Number 2 Diesel doesn't refer to Low Sulphur or Ultra Low Sulphur designations. There is No. 2 LSD and No. 2 ULSD both, so the fuel grade doesn't convey any info about the sulphur content. The Canadian and US deadlines for phase-in were about the same for on-road (October of '07) but most refiners and stations were ahead of schedule. In Canada at least, the refiners have all said "Why make multiple grades of sulphur content?" and they make both on-road and off-road to the same spec (ULSD) rather than have multiple grades of fuel. I can't speak to the processes used by the American refiners, but I know we do a good bit of refining for you guys up here as well, suggesting that at the very least, MOST off-road diesel is already ULSD in the U.S. as well, even though the government isn't mandating it until as late as 2010.

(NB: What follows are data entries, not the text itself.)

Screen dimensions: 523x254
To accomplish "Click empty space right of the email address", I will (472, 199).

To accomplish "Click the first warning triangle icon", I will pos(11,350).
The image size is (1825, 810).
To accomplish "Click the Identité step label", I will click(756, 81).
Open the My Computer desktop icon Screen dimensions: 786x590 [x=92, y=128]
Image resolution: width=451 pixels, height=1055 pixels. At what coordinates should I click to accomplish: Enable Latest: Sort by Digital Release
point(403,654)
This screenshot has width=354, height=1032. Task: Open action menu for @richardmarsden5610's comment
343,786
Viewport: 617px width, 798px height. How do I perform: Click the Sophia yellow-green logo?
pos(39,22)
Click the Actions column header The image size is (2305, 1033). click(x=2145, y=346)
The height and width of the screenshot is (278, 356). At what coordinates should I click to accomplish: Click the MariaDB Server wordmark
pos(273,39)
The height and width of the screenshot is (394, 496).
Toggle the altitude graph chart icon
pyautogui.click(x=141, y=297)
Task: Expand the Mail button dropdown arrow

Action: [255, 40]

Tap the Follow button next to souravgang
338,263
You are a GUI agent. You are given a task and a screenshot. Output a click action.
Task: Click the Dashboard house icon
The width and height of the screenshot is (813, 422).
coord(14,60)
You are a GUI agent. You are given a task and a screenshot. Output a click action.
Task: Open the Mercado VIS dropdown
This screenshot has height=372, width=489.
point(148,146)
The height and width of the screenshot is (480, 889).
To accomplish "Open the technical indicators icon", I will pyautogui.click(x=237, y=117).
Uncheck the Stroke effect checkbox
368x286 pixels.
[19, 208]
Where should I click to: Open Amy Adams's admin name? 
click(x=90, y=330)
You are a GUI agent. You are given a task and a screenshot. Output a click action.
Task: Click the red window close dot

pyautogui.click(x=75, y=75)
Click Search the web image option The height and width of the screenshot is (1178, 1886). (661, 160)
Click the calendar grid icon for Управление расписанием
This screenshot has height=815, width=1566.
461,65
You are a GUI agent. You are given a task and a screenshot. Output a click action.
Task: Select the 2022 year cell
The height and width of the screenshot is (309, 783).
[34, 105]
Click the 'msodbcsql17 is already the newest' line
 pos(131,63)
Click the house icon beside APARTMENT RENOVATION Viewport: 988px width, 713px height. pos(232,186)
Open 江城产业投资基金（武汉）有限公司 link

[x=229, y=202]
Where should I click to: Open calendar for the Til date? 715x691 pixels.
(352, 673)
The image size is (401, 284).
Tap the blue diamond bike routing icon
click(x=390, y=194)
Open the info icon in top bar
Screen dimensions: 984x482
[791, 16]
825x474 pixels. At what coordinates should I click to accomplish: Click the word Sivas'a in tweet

So if you're buying off-road in hopes of saving your pump, you may be misguided. If you're doing it to avoid paying road tax at the pump (because of course you are planning to remit it later like a good citizen

) Then you should be just fine.
Nobody really bothers to test diesel cars so far... but then, a lot of people still don't realize that you can get diesel cars here. I could see myself getting dipped / checked back home, but that's because I grew up on a farm.
in my jetta you can't dip the tank.. there's some kind of screen blocking it. i tried syphoning my tank once... wrecked car with practically a full tank of fuel :evil:
Can you see any semi-transparent fuel lines?

Called my fuel supplier. He said everything is ultra low sulphur, on and off road. So Giles might be getting a few off road pumps to overhaul.
Yep - as far as I know, North American refiners and distributors have just switched to one standard, rather than have to double their fuel storage facilities, refining processes, etc. Cheaper and faster to have one kind of fuel rather than two, and that allows them to do less precise forecasting, because they don't have to account separately for on-road and off-road fuels. Actually, for that matter it would also raise the quality of off-road fuel available, because they don't have to sit on old off-road fuel for months and months if it doesn't sell, since the central distributors are just blending the dye onsite rather than the refiners making totally separate fuels.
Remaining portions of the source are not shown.